A year later, with the pandemic raging in China, that deal was dissolved. Then, when Chinese player Peng Shuai suddenly disappeared after claiming she had been sexually abused by a high-ranking member of the Chinese government, Simon announced he was canceling all WTA events in China for that year. Last season’s year-end finals were moved to Guadalajara, Mexico, but the money on offer was about a third of what it had been in Shenzhen.
Another issue facing tennis is the rising profile of women’s team sports, particularly soccer and the Women’s National Basketball Association. About two weeks ago, the United States women’s national soccer team reached a collective bargaining agreement with the United States Soccer Federation in which men’s and women’s teams will receive equal pay for equal work.
“Equality in team sports is essential, especially in terms of equality of prize money,” said King’s business partner Ilana Kloss. “But women still have a long way to go. Forty percent of athletes are women and they receive only 4% of media coverage. Many of these big tennis tournaments are owned by conglomerates and investment groups. And these companies now have women at the top who realize that women’s sports are good for business. It’s not just an old boys club anymore. We learn that the tide now affects all boats.
In tennis, women still lag far behind men when it comes to financial compensation in most tournaments except for major tournaments. At Wimbledon and the Australian, French and US Opens, the prize money has been equal since 2007. At this year’s French Open, the winner of the men’s and women’s singles will pocket €2.2 million, that’s nearly $2.4 million. Joint tours to Indian Wells, CA, and Miami also offer equal pricing. But this is not true everywhere.
On May 15, World No. 1 Iga Swiatek won the Italian Open and took home €322,280. A few hours later, Novak Djokovic beat Stefanos Tsitsipas for the men’s championship and took home €836,355. Tsitsipas, second, earned more than €100,000 more than Swiatek.
“Does that sound right to you?” asked Pam Shriver, who won 79 women’s doubles titles with Martina Navratilova. Shriver suggested that the only way for female players to get equal pay in Italy is for female entrepreneurs like King, Serena and Venus Williams, Navratilova and Chris Evert to step in and buy the tournament.
“We’ve learned that not all joint events are created equal,” Shriver said. “In some tournaments, it’s cultural not to pay women so much. But in tennis, the cake keeps getting bigger. Now we just have to take a stand and make sure it’s equal.”

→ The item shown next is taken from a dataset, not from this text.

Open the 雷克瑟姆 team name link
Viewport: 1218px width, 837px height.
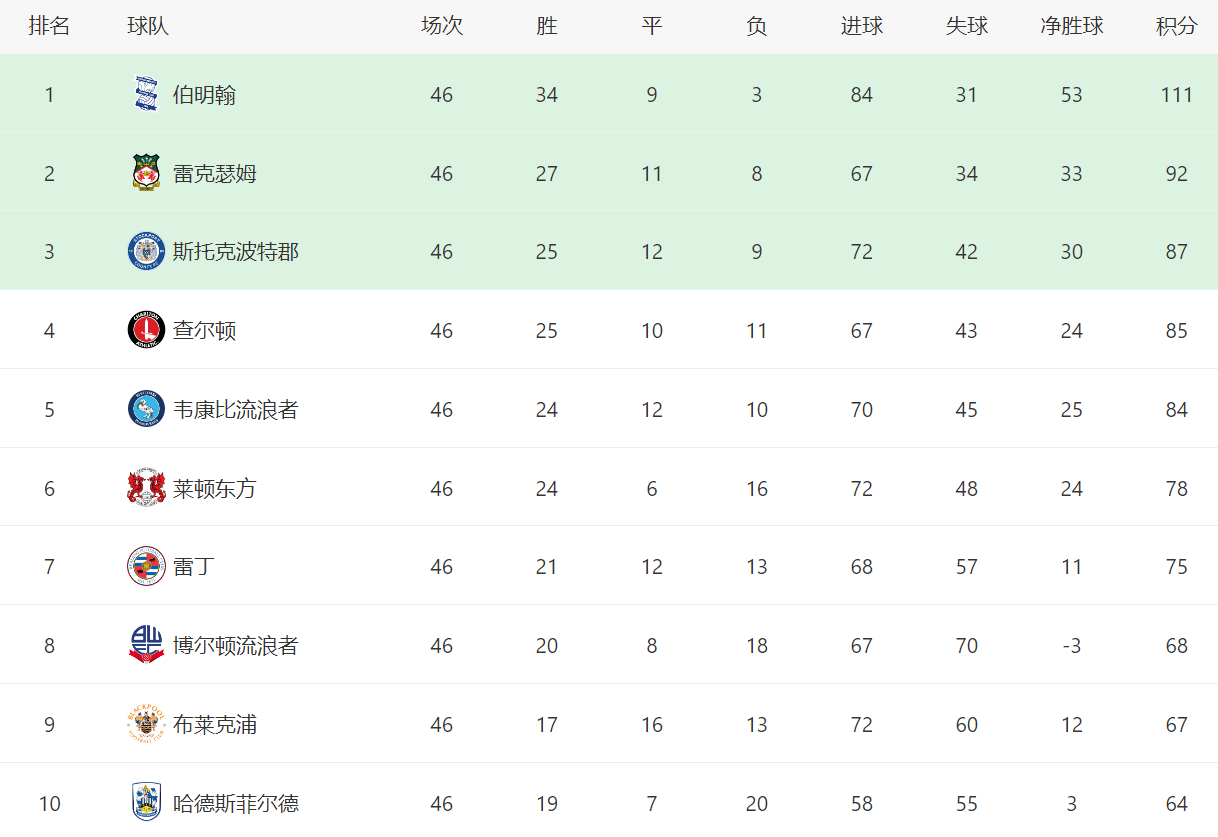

And then there’s Tsitsipas, who earlier this spring broached the subject by asking an old tennis question: Should women receive the same prize money as men when they play two out of three sets at tournaments? majors and men play three out of five? The women argue that it’s about entertainment value and ticket sales, not just time spent on the pitch.
“I don’t want to be controversial or anything,” Tsitsipas said. “There’s the subject of women getting equal pay for playing best-of-three. There’s a lot of scientists and statisticians. I’ve been told that women have better stamina than men. Maybe ‘they can play best of five.